In general though cardiovascular exercise rarely has a significant impact on the overall quantity of TAGs in your fat cells because  while  you expend energy and burn through glycogen and fat when you workout for long enough , your body adjusts for this via increased hunger and consumption of carbohydrates, fats, proteins, etc.   Building muscle does  raise your basal metabolic rate (so it’s a good idea to weight train). But again, your body adjusts to this new rate by compelling you to eat more.  In fact, in order to gain muscle you need to be in energy-positive situation and let insulin do its work of bringing in energy and amino acids in for “muscle building.”   It is essential to eat smart for exercise to assist with fat burning.   Selecting foods to eat with lower glycemic indices  may help a bit with balancing the caloric need/energy expenditure.   The Glycemic Index (GI) is a relative ranking of carbohydrate in foods according to how they affect blood glucose levels.  Carbohydrates with a low GI value (55 or less) are more slowly digested, absorbed and metabolized and cause a lower and slower rise in blood glucose and, therefore insulin levels.  There exists an exhaustive set of resources  presenting foods and their glycemic ratings  to assist in making smart food choices.   

 

Normal healthy values usually quoted for total body fat are 15% (12-19%) of body mass for young men and 27% (25-30%) for women, both increasing by about 5% from late teens to sixties.  Essential fat in the tissues and organs (including bone marrow, nervous system and muscle) averages 3% body mass for men and 12% for women (extra related to reproductive function); it is not a labile energy reserve, but a vital component for normal structure and function. Storage fat represents the energy reserve that accumulates as adipose tissue beneath the skin and in visceral depots, averaging 12% body mass for men and 15% body mass for women.  Methods most commonly used for estimating percentage fat are: measurement of skinfold thickness at prescribed sites, body density measurement, usually hydrodensitometry (the Quetelet index) and bio electrical impedance analysis.  None of these methods provides a precise indicator of body composition, but bioelectrical impedance is the simplest, least expensive, and most nearly accurate.
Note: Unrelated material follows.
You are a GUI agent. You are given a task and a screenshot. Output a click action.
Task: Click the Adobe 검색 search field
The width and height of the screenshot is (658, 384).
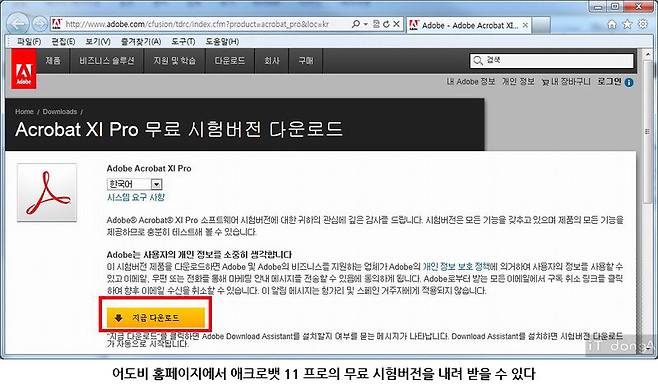(551, 60)
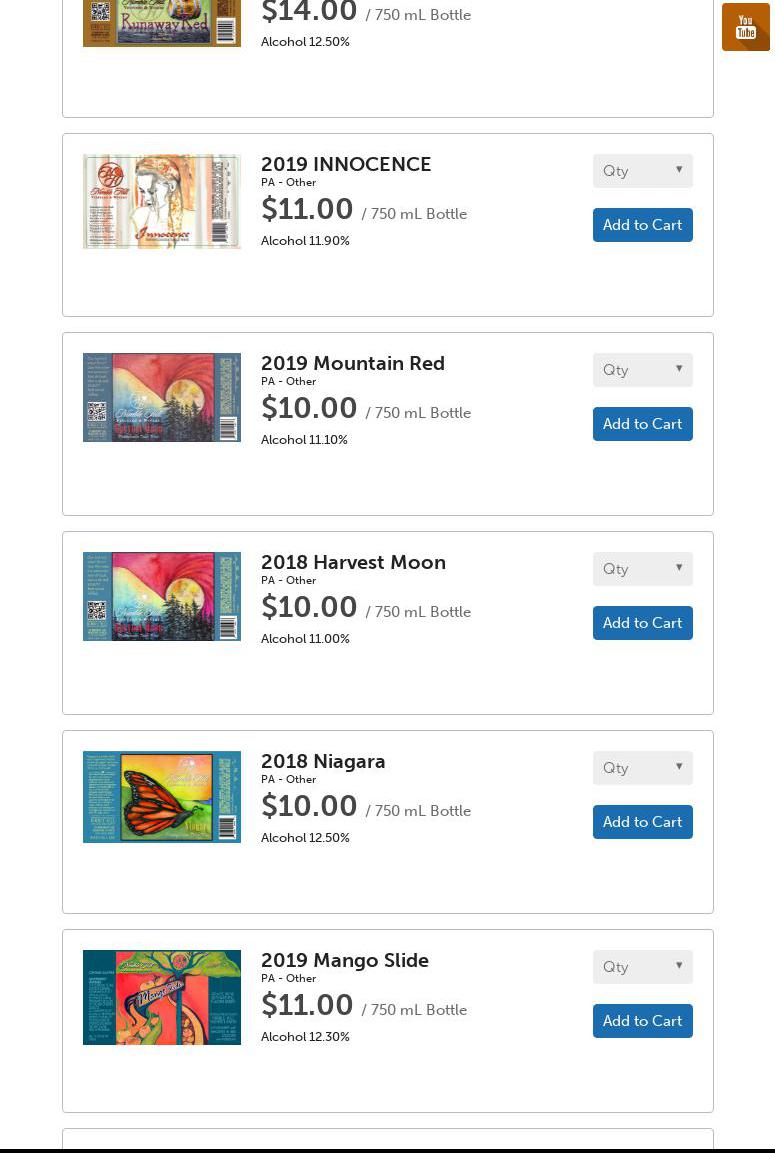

Understanding body fat empowers one to manage their metabolism, weight and health more realistically and responsibly.  There is so much more at stake than the prefect bikini body.  Lower body fat has been associated with lower risks of diabetes, cardiovascular and heart disease.  Improved metabolic rates  enhance energy, improve mobility and strength reducing the effects of osteoarthritis and osteoporosis.  Overall, we just feel better with lower body fat percentages and idealized body fat ratios mainly because we are using more efficient energy stores.